DALLAS (AP) -Free from the burden of repeated playoff failures, the Dallas Stars had another reason to feel relieved Wednesday.
Defenseman Sergei Zubov, out since January with various ailments, returned to practice and said he felt good afterward. That news improved his chances of playing against San Jose in the second-round series that starts Friday.
But the Stars say they know better than to let a sense of relief dampen the sense of urgency that helped them eliminate defending Stanley Cup champion Anaheim and end a streak of three straight first-round playoff exits.
Goalie Marty Turco dismissed the suggestion as “humorous.”
“You treat every playoff series the exact same, the same urgency, the same discipline … or you’re not going win that series,” said forward Steve Ott. “It doesn’t matter if it’s the first round or the fourth round. If there’s not an urgency out there, you’re not going to win.”
Several of these Stars were around the last time Dallas saw the second round, but new teammate Brad Richards is the only one who recently made a long run. The playoff MVP for Tampa Bay’s Cup-winning team in 2004 says there’s plenty of work to be done.
“We’re not going to have a letdown,” Richards said. “It’s whether we can keep going to new levels, levels that we don’t even know where they’re at yet.”
The Stars will know their opponent, that’s for sure.
Dallas’ rivalry with San Jose took a strange turn in a meaningless finale, the last of eight between the two during the regular season. The teams fought almost from the drop of the puck, compiling 105 penalty minutes in the first period and 160 for the game.
The Stars won 4-2 and considered it far from meaningless. At the time, they were trying to reverse a late-season slump. They did more than that, perhaps bonding and preparing for the physical approach Anaheim took in the first round.
“There was more penalties than I would have anticipated by far,” Stars coach Dave Tippett said. “Our team needed that, not necessarily because it was San Jose, but our team needed that to play well.”

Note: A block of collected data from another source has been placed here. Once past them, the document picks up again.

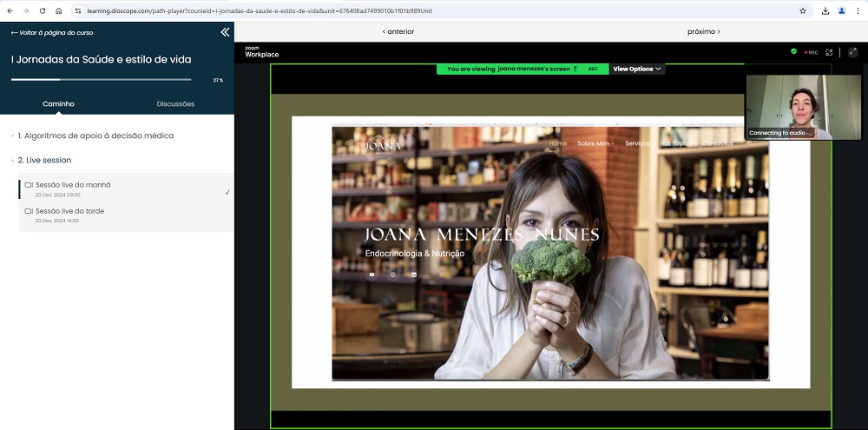Click the green encryption shield icon
Viewport: 868px width, 430px height.
[x=793, y=52]
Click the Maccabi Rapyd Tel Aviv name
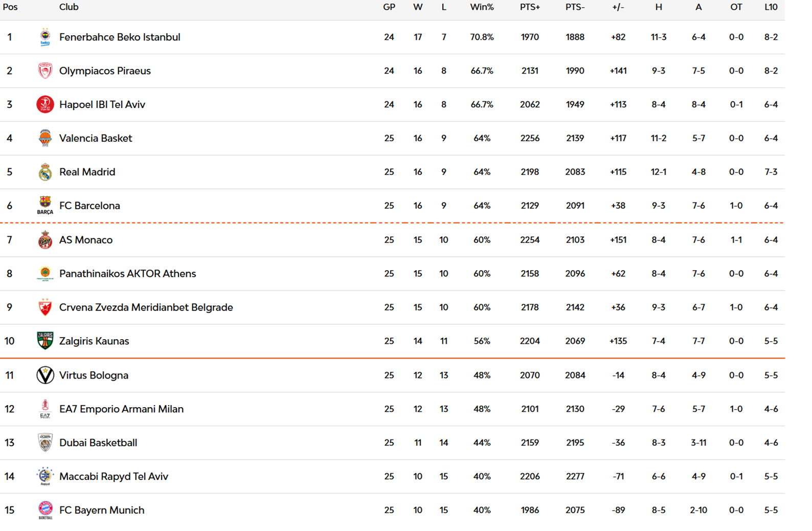The height and width of the screenshot is (531, 812). (x=114, y=476)
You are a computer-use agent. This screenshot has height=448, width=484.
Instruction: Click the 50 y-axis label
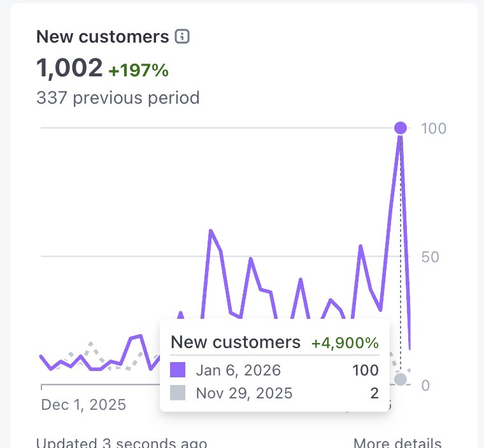(x=430, y=257)
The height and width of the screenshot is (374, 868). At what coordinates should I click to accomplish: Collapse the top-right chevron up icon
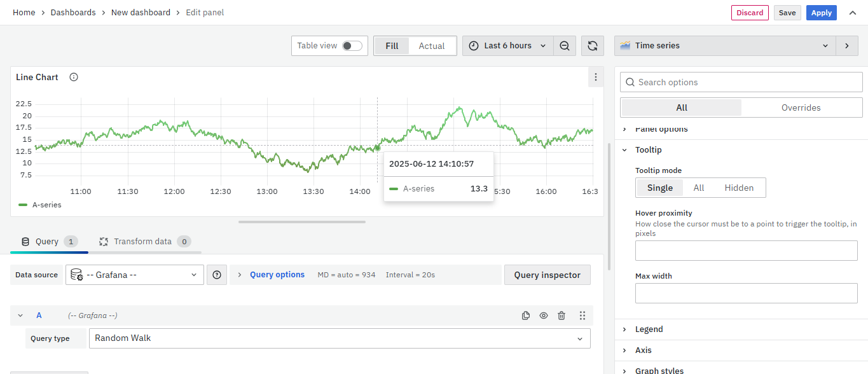click(x=853, y=13)
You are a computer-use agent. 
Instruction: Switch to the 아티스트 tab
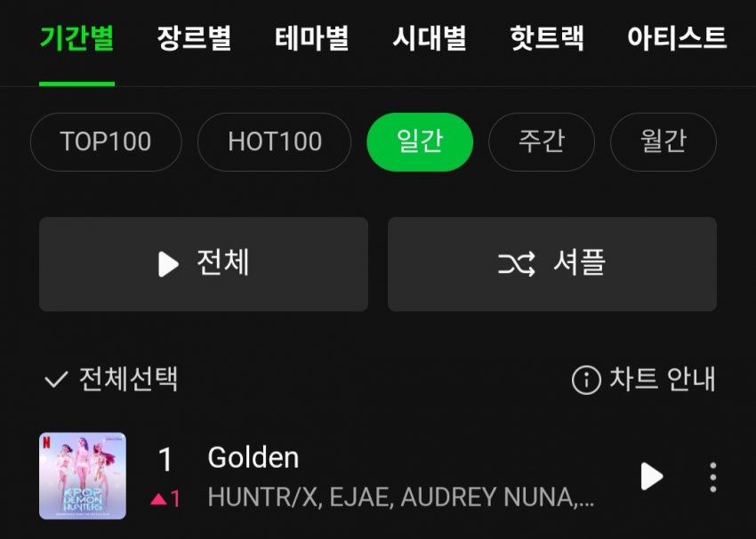[x=677, y=38]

At one point this season, the Stars thought they needed Zubov to have a chance in the playoffs. A foot injury sidelined him initially, and he aggravated a sports hernia from last year’s playoffs when he tried to come back.
In an effort to speed his recovery, Zubov recently went to Germany for his second sports hernia surgery in less than a year.
“When I feel I can be effective, I’ll be in there,” he said Wednesday. “I’m almost there.”
In Zubov’s absence, veterans Stephane Robidas and Mattias Norstrom have anchored a group of defensemen that held up despite relying heavily on several players making their first playoff appearances.
Robidas, who had six points and a plus-2 rating against Anaheim, scored the tying goal and assisted on the winning goal in the series clincher, one game after his nose was broken by an errant puck.
Norstrom said those efforts must continue, with or without Zubov.
“I think that’s something we need to be aware of as a group of defensemen is it’s not, ‘OK, let’s sit back and watch what Zubie’s going to do,”’ Norstrom said. “The best way to help him coming back and playing at his best level is for us to keep pushing ourselves.”
Tippett took the Stars to the second round his rookie season as coach. He knows better than most the difficulty of escaping the first round, and he thinks that test could serve as a spark.
“When you go into the playoffs, you never think about just getting by the first round; you think about winning a championship,” he said. “There’s hurdles along the way, but that first round, getting out of there, is a big hurdle. Our guys, I think it’ll bring the best out of them.”
And it could bring back one of the Stars’ best players.